There are, of course, limitations to the current study. Given the importance of exploring the impact of diverse L1 backgrounds on ELs’ spelling knowledge, and literacy skills in general, additional research would benefit from larger sample sizes of participants from each L1. This would provide crucial corroborating evidence of the patterns identified in this study and would also eliminate the need to group together learners from multiple L1s based on broader writing system types. This would be particularly useful given that even within writing system types (e.g., alphabets), there are wide ranges in the level of consistency [
141,
142]. Future research would also benefit from the use of multiple spelling measures. The ability to correctly identify misspelled words is useful in tasks such as proofreading [
38,
143,
144], and does reflect underlying spelling ability, but is only a single way of operationalizing this knowledge. Finally, although the instructional intervention was found to be effective compared to two independent control groups, further replication would be beneficial to confirm this finding.

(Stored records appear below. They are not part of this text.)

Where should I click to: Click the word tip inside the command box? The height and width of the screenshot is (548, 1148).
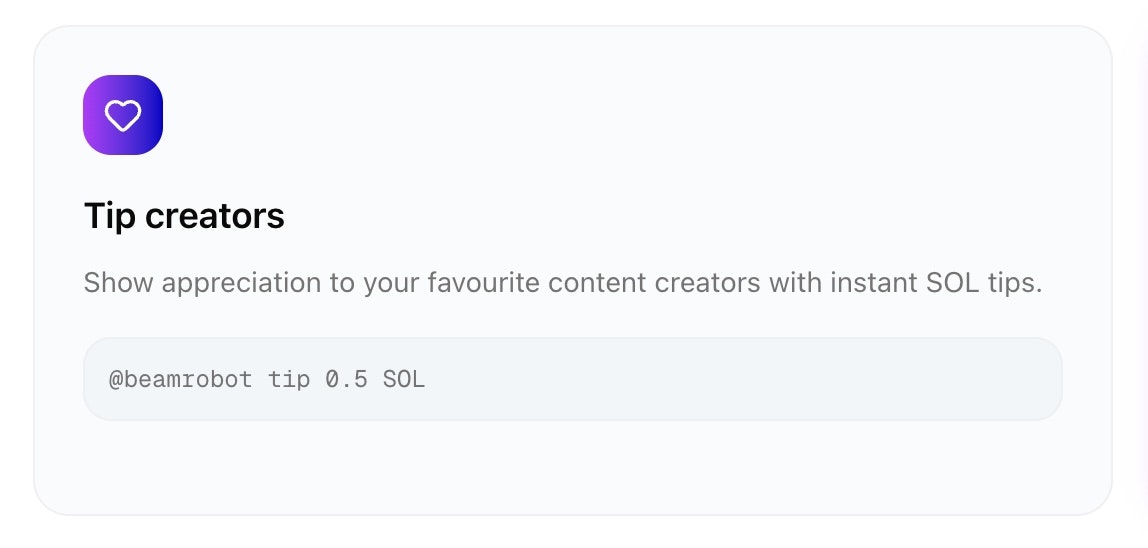click(289, 380)
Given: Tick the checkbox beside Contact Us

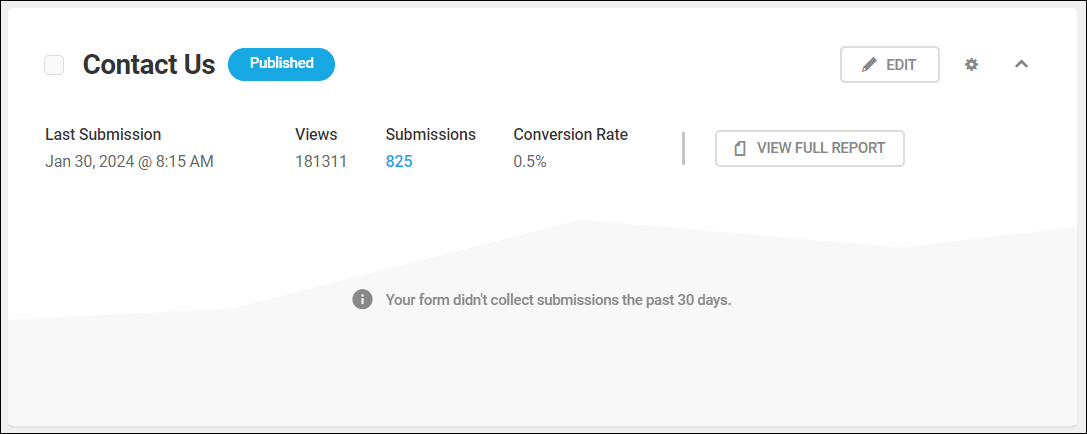Looking at the screenshot, I should pos(54,65).
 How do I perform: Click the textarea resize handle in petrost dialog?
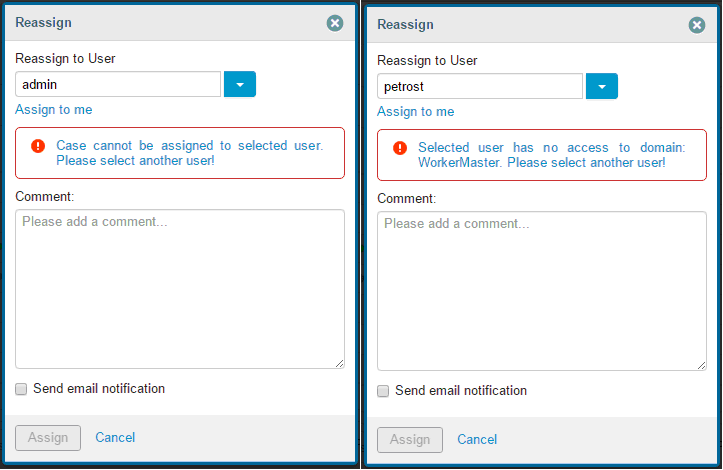pyautogui.click(x=701, y=365)
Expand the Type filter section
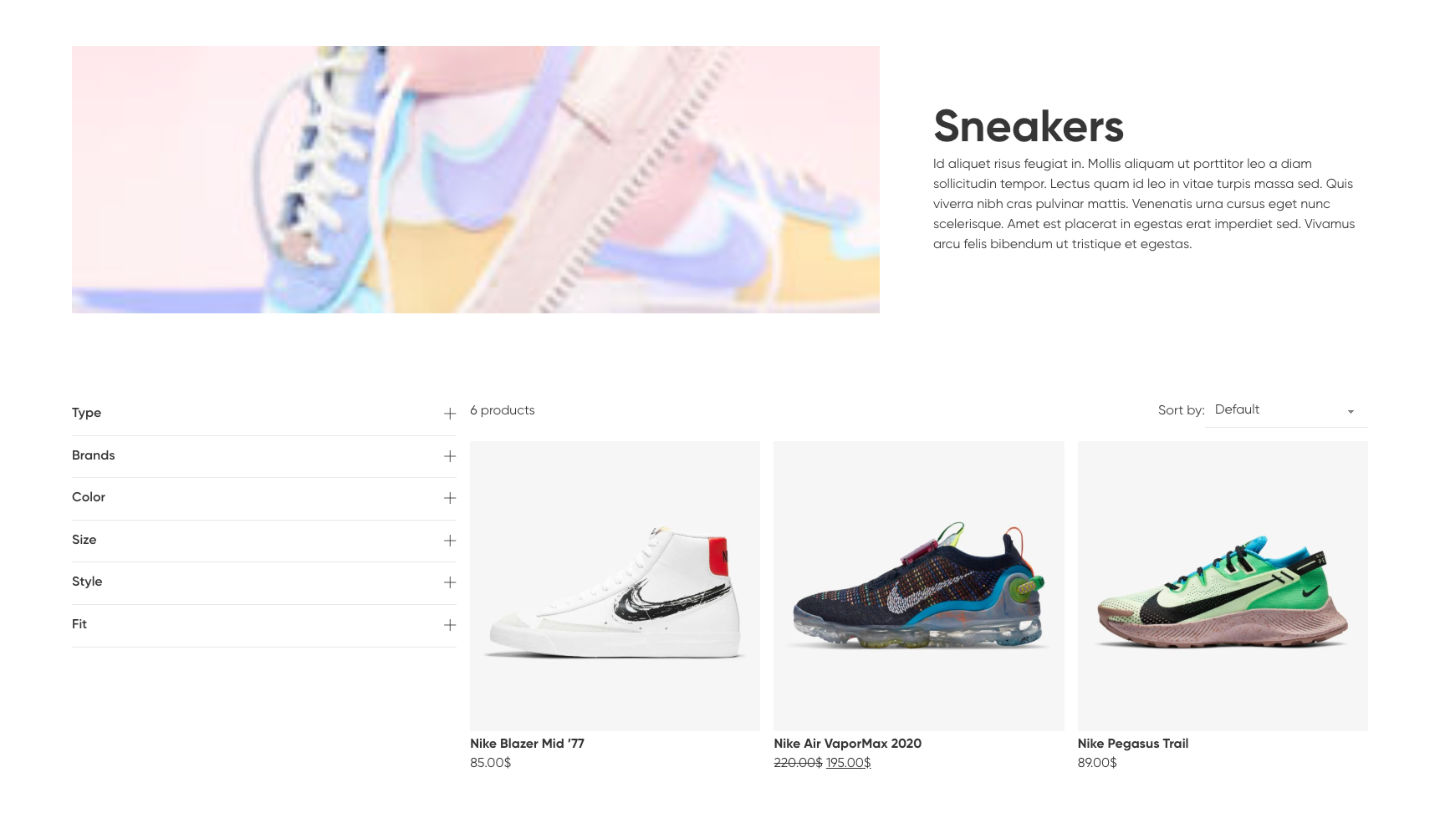This screenshot has width=1440, height=813. point(264,413)

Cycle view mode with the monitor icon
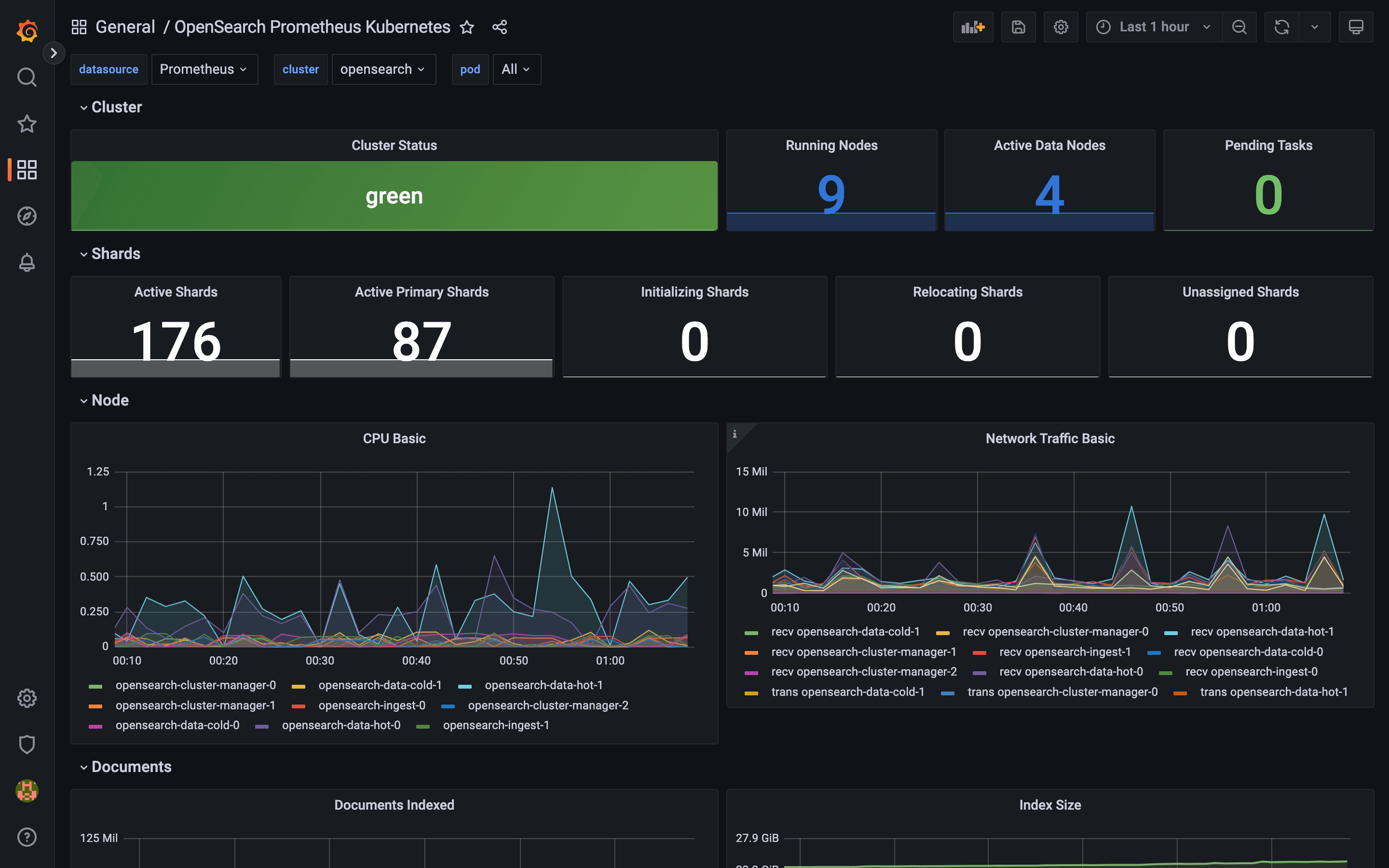click(x=1355, y=27)
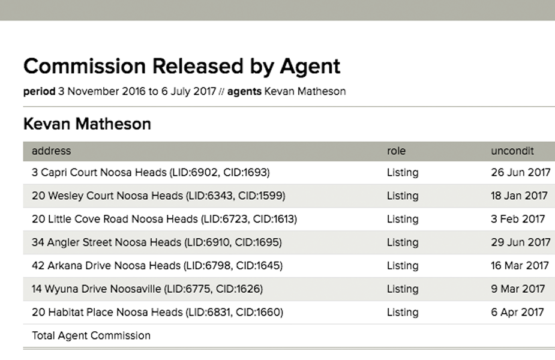The width and height of the screenshot is (555, 360).
Task: Click the 18 Jan 2017 date cell
Action: 519,196
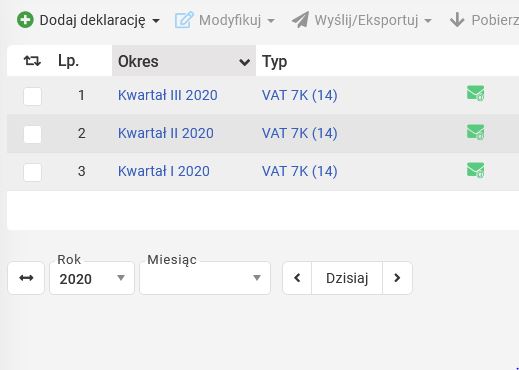This screenshot has width=519, height=370.
Task: Click the Dzisiaj button
Action: pos(347,278)
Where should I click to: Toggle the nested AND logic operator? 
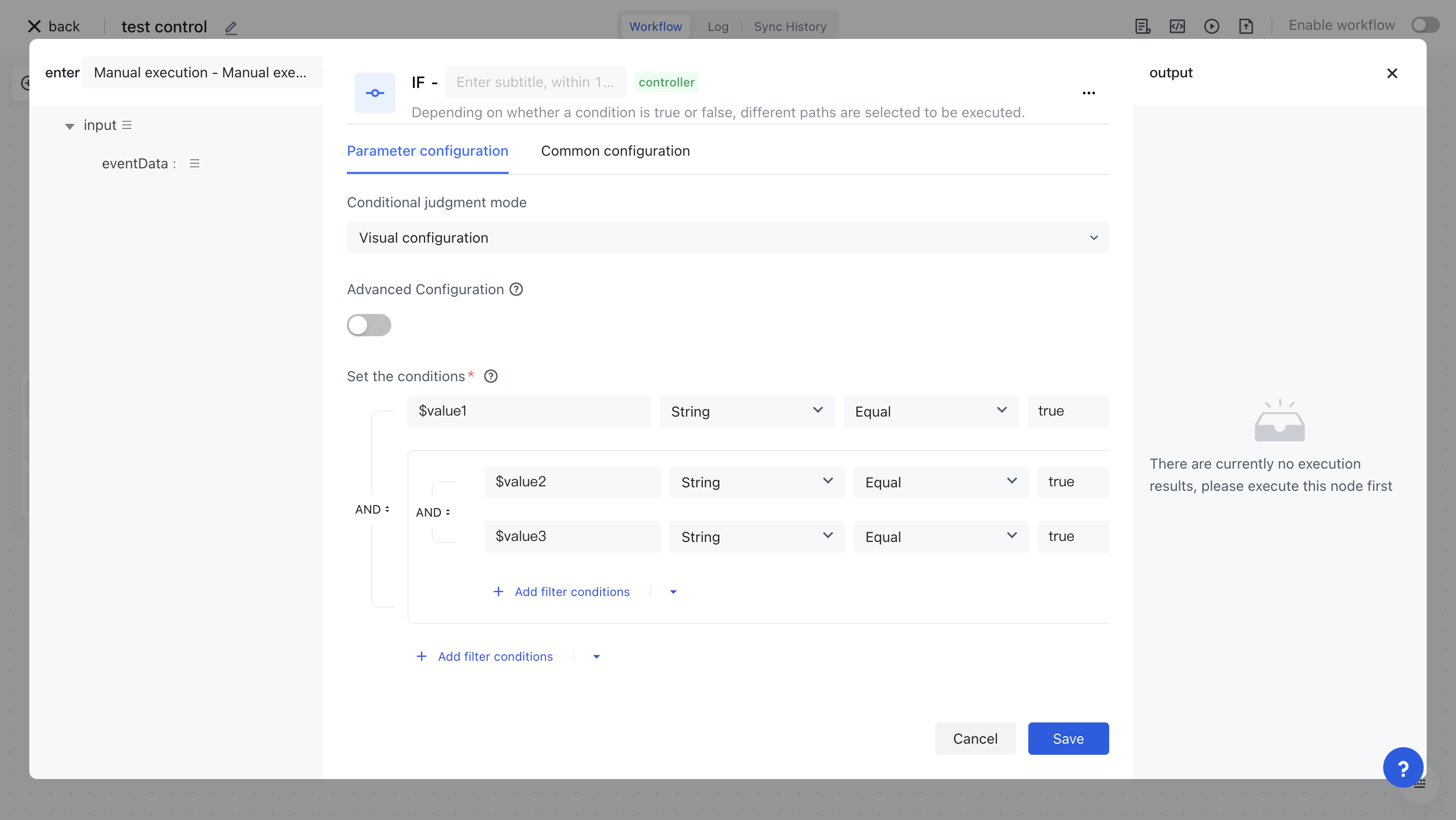pos(432,512)
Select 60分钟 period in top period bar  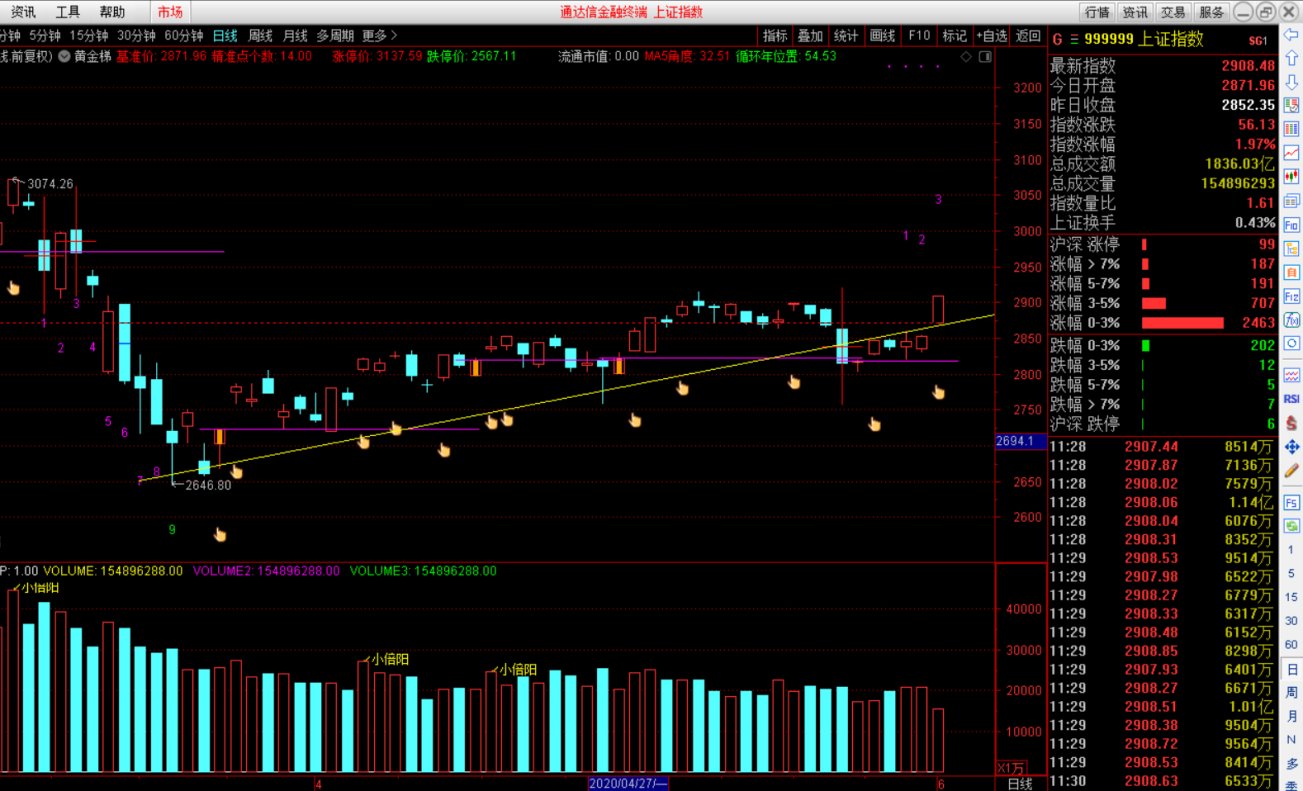[x=184, y=35]
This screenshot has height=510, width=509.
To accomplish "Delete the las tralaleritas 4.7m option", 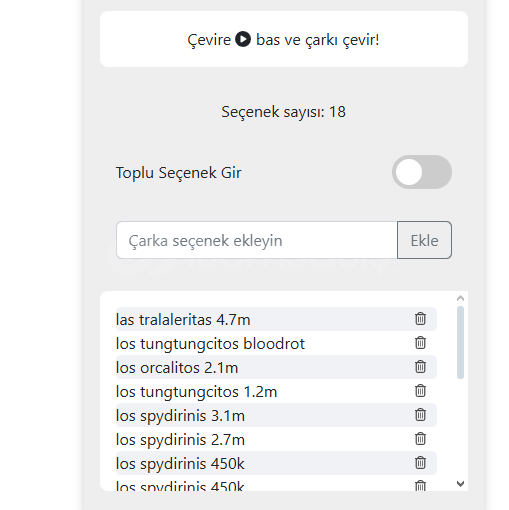I will (420, 319).
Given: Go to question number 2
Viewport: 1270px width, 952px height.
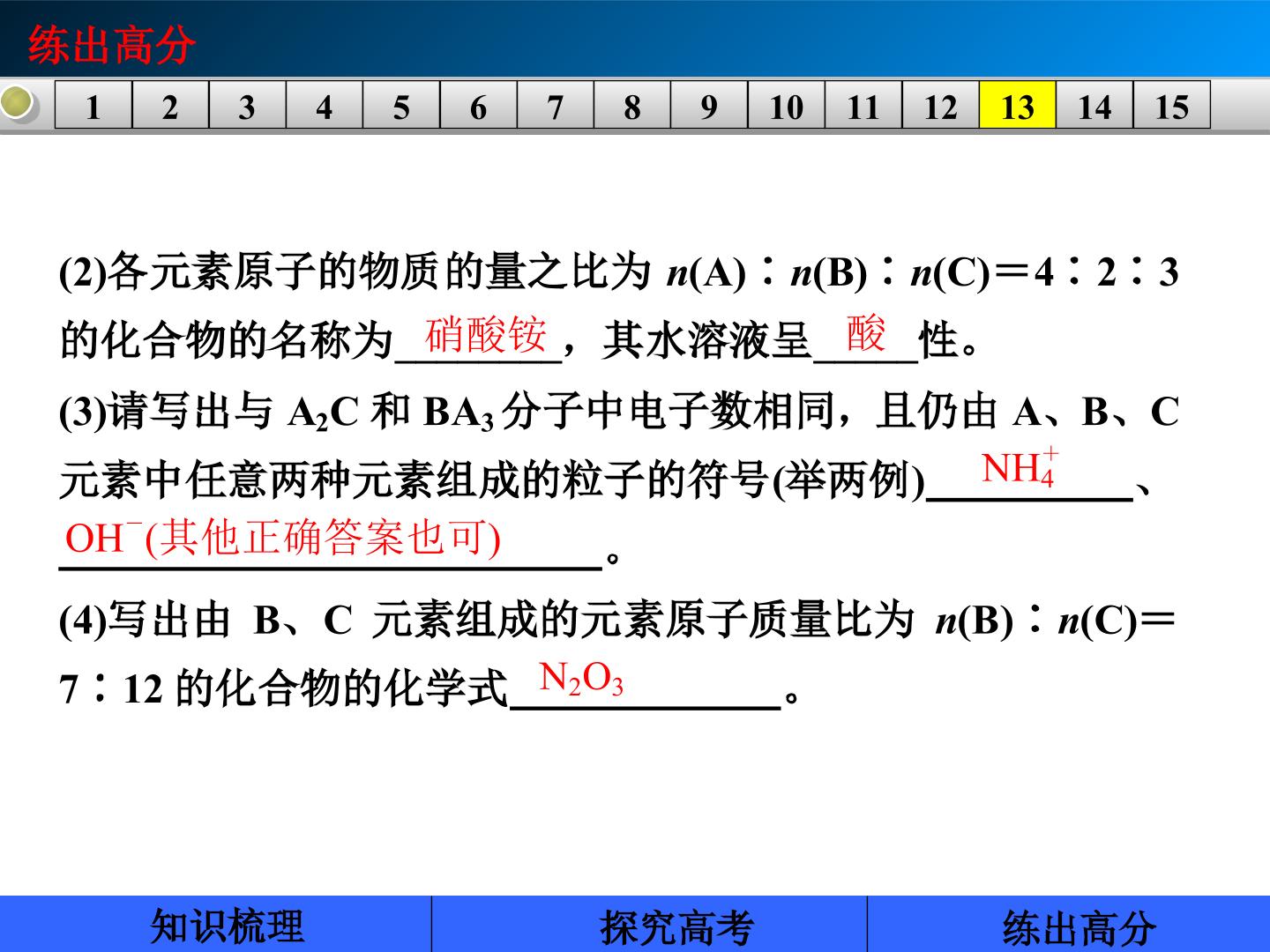Looking at the screenshot, I should tap(170, 106).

Additional research looking at the efficacy of different components of the intervention, such as direction instruction of GPCs versus practice using keywords to make analogies to other words, would also be useful to refine and improve the intervention and identify which instructional components are most crucial [
145].
To conclude, the current study demonstrated the effectiveness of a phonics-based instructional intervention for improving adult EL students’ knowledge of English spelling. It also demonstrated that characteristics of both learners (their L1 background) and words (number of syllables, frequency, and spelling consistency) can impact learners’ knowledge of English word spellings. Thus, this work extends to adults the findings from previous research regarding the usefulness of phonics-based activities and direct instruction on L2 spelling knowledge. This is a promising area for future research to more specifically identify the most crucial components of instruction for adult learners and refine instructional approaches for ELs, as well as determine how various lexical characteristics impact literacy skills in these individuals.